[Collected data entries]
BEGIN

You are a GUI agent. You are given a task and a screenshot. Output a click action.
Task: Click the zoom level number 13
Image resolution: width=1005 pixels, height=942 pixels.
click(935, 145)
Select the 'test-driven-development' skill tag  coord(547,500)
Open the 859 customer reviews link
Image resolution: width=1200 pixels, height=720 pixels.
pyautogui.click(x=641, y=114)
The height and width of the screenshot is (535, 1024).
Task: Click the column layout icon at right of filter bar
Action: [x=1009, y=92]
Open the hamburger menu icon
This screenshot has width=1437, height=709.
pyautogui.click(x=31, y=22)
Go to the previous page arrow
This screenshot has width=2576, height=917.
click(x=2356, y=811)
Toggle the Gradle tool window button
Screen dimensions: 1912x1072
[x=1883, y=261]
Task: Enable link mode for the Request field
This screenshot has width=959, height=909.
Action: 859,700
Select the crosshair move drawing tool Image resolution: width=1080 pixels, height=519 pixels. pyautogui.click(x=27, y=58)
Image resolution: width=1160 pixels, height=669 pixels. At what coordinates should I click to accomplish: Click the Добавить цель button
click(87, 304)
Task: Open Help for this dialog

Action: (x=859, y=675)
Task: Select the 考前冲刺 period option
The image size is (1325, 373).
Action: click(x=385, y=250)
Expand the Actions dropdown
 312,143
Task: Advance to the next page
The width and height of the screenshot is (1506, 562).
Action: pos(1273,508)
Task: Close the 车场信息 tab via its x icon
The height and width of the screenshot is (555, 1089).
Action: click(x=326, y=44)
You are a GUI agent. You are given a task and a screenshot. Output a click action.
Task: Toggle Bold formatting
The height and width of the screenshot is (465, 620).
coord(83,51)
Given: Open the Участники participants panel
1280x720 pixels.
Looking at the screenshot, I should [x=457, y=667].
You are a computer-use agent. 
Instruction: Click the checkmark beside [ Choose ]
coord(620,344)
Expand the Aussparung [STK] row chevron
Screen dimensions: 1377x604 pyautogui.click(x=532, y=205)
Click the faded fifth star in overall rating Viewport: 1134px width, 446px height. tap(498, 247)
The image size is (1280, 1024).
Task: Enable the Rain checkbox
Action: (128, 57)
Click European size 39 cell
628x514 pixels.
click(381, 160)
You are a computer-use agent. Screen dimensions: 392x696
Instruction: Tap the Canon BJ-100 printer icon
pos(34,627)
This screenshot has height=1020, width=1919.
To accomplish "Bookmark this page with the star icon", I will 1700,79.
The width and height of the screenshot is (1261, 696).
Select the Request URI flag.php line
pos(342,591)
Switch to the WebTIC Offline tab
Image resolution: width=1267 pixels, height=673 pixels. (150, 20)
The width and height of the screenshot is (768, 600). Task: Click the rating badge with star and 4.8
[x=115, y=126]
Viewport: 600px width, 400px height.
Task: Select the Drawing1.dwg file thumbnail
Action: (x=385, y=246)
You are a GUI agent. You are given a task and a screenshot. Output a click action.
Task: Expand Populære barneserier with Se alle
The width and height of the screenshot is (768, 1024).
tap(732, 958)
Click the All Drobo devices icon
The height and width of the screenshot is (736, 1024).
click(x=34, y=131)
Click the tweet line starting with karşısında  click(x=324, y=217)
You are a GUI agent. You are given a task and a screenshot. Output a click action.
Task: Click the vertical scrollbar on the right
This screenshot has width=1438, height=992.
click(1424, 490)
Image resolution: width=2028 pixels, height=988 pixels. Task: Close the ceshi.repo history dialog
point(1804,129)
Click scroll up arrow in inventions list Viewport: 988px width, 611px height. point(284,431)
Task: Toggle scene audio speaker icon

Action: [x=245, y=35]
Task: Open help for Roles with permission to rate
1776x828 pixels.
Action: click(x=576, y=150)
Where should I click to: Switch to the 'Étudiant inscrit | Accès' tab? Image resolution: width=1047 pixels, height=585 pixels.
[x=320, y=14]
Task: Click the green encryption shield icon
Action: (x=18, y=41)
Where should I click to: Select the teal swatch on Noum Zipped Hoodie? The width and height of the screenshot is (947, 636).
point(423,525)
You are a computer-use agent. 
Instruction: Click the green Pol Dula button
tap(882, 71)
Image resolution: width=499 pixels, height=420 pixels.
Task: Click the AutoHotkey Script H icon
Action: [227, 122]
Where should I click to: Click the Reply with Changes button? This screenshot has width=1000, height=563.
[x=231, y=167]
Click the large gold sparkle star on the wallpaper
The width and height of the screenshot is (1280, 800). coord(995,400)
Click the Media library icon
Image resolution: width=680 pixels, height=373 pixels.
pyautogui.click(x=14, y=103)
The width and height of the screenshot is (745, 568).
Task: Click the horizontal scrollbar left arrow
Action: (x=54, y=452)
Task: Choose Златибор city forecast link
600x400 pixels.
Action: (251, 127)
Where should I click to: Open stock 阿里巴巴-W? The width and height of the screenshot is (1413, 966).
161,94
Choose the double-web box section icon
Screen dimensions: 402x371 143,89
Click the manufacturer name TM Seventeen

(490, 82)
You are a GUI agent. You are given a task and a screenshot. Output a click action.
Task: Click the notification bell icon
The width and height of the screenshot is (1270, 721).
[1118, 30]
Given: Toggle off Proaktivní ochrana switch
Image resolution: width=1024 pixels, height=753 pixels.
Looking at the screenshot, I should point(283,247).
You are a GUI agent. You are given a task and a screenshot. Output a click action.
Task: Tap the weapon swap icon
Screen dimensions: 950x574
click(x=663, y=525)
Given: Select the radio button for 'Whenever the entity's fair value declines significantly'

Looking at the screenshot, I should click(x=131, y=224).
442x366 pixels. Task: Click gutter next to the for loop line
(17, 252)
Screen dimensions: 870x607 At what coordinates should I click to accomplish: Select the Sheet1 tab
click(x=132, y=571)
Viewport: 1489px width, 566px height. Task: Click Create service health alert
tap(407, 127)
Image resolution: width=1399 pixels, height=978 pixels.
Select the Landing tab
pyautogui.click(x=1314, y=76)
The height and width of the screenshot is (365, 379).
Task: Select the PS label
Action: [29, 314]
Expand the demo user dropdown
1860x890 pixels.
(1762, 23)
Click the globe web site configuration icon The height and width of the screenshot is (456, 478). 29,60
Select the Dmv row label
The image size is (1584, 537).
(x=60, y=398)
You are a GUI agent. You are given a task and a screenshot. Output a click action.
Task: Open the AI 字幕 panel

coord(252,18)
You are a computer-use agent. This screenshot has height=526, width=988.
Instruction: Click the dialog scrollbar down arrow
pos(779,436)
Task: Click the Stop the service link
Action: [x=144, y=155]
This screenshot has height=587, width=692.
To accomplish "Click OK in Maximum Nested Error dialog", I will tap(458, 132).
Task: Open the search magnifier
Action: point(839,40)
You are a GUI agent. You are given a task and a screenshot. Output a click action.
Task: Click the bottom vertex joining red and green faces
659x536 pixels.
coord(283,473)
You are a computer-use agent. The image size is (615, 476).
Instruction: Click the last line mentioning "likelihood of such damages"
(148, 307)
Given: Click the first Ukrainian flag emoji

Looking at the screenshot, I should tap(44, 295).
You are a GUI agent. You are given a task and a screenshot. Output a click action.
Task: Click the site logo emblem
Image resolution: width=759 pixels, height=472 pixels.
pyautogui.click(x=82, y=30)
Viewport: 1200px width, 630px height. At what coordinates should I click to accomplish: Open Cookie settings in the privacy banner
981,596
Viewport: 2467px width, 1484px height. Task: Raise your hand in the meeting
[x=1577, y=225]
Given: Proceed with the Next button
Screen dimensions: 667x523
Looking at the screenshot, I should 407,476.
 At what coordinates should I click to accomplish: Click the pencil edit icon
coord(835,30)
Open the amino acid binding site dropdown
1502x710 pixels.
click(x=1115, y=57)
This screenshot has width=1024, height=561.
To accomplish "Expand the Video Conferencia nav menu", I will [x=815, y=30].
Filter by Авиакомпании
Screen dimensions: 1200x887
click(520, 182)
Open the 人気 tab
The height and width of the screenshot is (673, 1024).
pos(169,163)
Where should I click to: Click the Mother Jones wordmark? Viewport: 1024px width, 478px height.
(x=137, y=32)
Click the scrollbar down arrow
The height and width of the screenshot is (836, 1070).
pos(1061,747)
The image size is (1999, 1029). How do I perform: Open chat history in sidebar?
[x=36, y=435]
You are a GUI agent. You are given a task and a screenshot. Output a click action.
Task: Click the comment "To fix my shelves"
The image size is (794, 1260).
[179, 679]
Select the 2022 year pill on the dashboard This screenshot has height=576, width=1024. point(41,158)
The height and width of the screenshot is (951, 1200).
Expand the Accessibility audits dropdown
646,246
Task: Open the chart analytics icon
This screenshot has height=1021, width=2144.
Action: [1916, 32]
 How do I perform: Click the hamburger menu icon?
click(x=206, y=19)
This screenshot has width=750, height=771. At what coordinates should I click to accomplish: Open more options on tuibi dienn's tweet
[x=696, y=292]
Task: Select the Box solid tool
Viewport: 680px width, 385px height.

END

▶ _Your objective_
Could you print, word for word, the line containing "Click the scrollbar down arrow" and every line after it through the end of the records, and nothing else?

▶ _Solution below_
Click the scrollbar down arrow
The height and width of the screenshot is (836, 1070).
pos(1061,747)
The image size is (1999, 1029). How do I perform: Open chat history in sidebar?
[x=36, y=435]
You are a GUI agent. You are given a task and a screenshot. Output a click action.
Task: Click the comment "To fix my shelves"
The image size is (794, 1260).
[179, 679]
Select the 2022 year pill on the dashboard This screenshot has height=576, width=1024. point(41,158)
The height and width of the screenshot is (951, 1200).
Expand the Accessibility audits dropdown
646,246
Task: Open the chart analytics icon
This screenshot has height=1021, width=2144.
Action: [1916, 32]
 How do I perform: Click the hamburger menu icon?
click(x=206, y=19)
This screenshot has width=750, height=771. At what coordinates should I click to accomplish: Open more options on tuibi dienn's tweet
[x=696, y=292]
Task: Select the Box solid tool
Viewport: 680px width, 385px height.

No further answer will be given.